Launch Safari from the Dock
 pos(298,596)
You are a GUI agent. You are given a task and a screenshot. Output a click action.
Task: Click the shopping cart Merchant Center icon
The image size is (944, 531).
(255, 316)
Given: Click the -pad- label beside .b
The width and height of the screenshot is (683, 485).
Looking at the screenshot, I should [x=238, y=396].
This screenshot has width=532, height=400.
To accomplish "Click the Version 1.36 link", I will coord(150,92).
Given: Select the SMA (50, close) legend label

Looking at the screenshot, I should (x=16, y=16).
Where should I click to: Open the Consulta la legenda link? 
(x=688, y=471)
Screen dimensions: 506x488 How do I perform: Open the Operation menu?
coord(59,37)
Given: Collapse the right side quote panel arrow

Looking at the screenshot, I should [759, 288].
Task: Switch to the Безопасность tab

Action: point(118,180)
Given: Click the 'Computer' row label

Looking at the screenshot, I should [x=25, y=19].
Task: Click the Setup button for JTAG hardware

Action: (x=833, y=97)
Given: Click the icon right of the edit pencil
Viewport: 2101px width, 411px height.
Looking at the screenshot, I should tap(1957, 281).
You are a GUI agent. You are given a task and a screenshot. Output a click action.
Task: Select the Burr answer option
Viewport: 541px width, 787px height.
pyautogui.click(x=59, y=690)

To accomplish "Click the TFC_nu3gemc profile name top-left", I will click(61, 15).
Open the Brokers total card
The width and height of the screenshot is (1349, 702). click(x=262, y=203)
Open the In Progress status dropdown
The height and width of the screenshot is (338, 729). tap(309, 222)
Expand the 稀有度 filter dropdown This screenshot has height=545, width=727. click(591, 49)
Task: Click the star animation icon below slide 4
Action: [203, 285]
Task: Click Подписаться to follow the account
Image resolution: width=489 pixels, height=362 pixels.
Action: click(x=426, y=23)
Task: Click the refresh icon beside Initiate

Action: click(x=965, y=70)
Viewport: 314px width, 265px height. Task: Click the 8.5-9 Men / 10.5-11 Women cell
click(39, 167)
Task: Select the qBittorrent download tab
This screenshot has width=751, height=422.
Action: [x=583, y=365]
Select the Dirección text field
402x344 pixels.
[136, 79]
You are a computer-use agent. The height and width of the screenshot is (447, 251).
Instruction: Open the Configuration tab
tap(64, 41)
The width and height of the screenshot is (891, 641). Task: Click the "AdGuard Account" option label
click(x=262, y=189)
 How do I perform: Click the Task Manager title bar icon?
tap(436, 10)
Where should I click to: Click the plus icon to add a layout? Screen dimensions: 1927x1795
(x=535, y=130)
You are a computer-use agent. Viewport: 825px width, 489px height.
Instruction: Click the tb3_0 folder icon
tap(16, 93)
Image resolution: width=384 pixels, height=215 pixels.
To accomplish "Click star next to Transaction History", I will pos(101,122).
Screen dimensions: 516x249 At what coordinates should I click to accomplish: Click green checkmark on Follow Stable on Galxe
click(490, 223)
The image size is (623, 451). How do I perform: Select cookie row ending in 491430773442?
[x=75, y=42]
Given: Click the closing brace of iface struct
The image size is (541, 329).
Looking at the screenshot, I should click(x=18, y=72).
────────────────────────────────────────
AIM: Copy out the data above, substituting "Window" for each "Viewport" and changing nothing else.

ANSWER FOR THE TASK:
Launch Safari from the Dock
 pos(298,596)
You are a GUI agent. You are given a task and a screenshot. Output a click action.
Task: Click the shopping cart Merchant Center icon
The image size is (944, 531).
(255, 316)
Given: Click the -pad- label beside .b
The width and height of the screenshot is (683, 485).
Looking at the screenshot, I should [x=238, y=396].
This screenshot has width=532, height=400.
To accomplish "Click the Version 1.36 link", I will coord(150,92).
Given: Select the SMA (50, close) legend label

Looking at the screenshot, I should (x=16, y=16).
Where should I click to: Open the Consulta la legenda link? 
(x=688, y=471)
Screen dimensions: 506x488 How do I perform: Open the Operation menu?
coord(59,37)
Given: Collapse the right side quote panel arrow

Looking at the screenshot, I should [759, 288].
Task: Switch to the Безопасность tab

Action: point(118,180)
Given: Click the 'Computer' row label

Looking at the screenshot, I should [x=25, y=19].
Task: Click the Setup button for JTAG hardware

Action: (x=833, y=97)
Given: Click the icon right of the edit pencil
Window: 2101px width, 411px height.
Looking at the screenshot, I should tap(1957, 281).
You are a GUI agent. You are given a task and a screenshot. Output a click action.
Task: Select the Burr answer option
Window: 541px width, 787px height.
pyautogui.click(x=59, y=690)

To accomplish "Click the TFC_nu3gemc profile name top-left", I will click(61, 15).
Open the Brokers total card
The width and height of the screenshot is (1349, 702). click(x=262, y=203)
Open the In Progress status dropdown
The height and width of the screenshot is (338, 729). tap(309, 222)
Expand the 稀有度 filter dropdown This screenshot has height=545, width=727. click(591, 49)
Task: Click the star animation icon below slide 4
Action: [203, 285]
Task: Click Подписаться to follow the account
Image resolution: width=489 pixels, height=362 pixels.
Action: click(x=426, y=23)
Task: Click the refresh icon beside Initiate

Action: click(x=965, y=70)
Window: 314px width, 265px height. Task: Click the 8.5-9 Men / 10.5-11 Women cell
click(39, 167)
Task: Select the qBittorrent download tab
This screenshot has width=751, height=422.
Action: [x=583, y=365]
Select the Dirección text field
402x344 pixels.
[136, 79]
You are a computer-use agent. The height and width of the screenshot is (447, 251).
Instruction: Open the Configuration tab
tap(64, 41)
The width and height of the screenshot is (891, 641). Task: Click the "AdGuard Account" option label
click(x=262, y=189)
 How do I perform: Click the Task Manager title bar icon?
tap(436, 10)
Where should I click to: Click the plus icon to add a layout? Screen dimensions: 1927x1795
(x=535, y=130)
You are a computer-use agent. Window: 825px width, 489px height.
Instruction: Click the tb3_0 folder icon
tap(16, 93)
Image resolution: width=384 pixels, height=215 pixels.
To accomplish "Click star next to Transaction History", I will pos(101,122).
Screen dimensions: 516x249 At what coordinates should I click to accomplish: Click green checkmark on Follow Stable on Galxe
click(490, 223)
The image size is (623, 451). How do I perform: Select cookie row ending in 491430773442?
[x=75, y=42]
Given: Click the closing brace of iface struct
The image size is (541, 329).
Looking at the screenshot, I should click(x=18, y=72).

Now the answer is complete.